EXERCISE DETAILS. Reproduce the records below word for word.
-------- DATA FOR PROCESSING
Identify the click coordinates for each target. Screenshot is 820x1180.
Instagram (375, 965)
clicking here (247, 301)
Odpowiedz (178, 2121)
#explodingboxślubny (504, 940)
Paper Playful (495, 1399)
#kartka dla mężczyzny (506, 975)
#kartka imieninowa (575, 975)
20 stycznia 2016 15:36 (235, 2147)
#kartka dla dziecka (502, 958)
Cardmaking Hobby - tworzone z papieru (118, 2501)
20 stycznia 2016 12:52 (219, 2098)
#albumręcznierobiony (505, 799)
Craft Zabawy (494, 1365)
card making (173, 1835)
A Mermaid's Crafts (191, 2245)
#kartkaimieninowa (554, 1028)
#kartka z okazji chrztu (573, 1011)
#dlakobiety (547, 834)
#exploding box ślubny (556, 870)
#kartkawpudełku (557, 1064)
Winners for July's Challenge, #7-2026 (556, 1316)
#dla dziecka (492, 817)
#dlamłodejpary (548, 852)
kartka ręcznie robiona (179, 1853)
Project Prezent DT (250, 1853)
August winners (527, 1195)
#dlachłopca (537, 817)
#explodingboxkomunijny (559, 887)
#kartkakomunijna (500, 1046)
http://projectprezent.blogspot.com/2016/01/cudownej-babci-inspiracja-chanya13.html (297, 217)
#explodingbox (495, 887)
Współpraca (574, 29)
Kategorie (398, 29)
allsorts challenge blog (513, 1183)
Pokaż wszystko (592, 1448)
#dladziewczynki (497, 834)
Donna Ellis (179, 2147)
----------------
THE ANSWER.
Identify the click coordinates for each target. Screenshot is 820x1180.
Instagram (375, 965)
clicking here (247, 301)
Odpowiedz (178, 2121)
#explodingboxślubny (504, 940)
Paper Playful (495, 1399)
#kartka dla mężczyzny (506, 975)
#kartka imieninowa (575, 975)
20 stycznia 2016 15:36 (235, 2147)
#kartka dla dziecka (502, 958)
Cardmaking Hobby - tworzone z papieru (118, 2501)
20 stycznia 2016 12:52 (219, 2098)
#albumręcznierobiony (505, 799)
Craft Zabawy (494, 1365)
card making (173, 1835)
A Mermaid's Crafts (191, 2245)
#kartkaimieninowa (554, 1028)
#kartka z okazji chrztu (573, 1011)
#dlakobiety (547, 834)
#exploding box ślubny (556, 870)
#kartkawpudełku (557, 1064)
Winners for July's Challenge, #7-2026 (556, 1316)
#dla dziecka (492, 817)
#dlamłodejpary (548, 852)
kartka ręcznie robiona (179, 1853)
Project Prezent DT (250, 1853)
August winners (527, 1195)
#dlachłopca (537, 817)
#explodingboxkomunijny (559, 887)
#kartkakomunijna (500, 1046)
http://projectprezent.blogspot.com/2016/01/cudownej-babci-inspiracja-chanya13.html (297, 217)
#explodingbox (495, 887)
Współpraca (574, 29)
Kategorie (398, 29)
allsorts challenge blog (513, 1183)
Pokaż wszystko (592, 1448)
#dladziewczynki (497, 834)
Donna Ellis (179, 2147)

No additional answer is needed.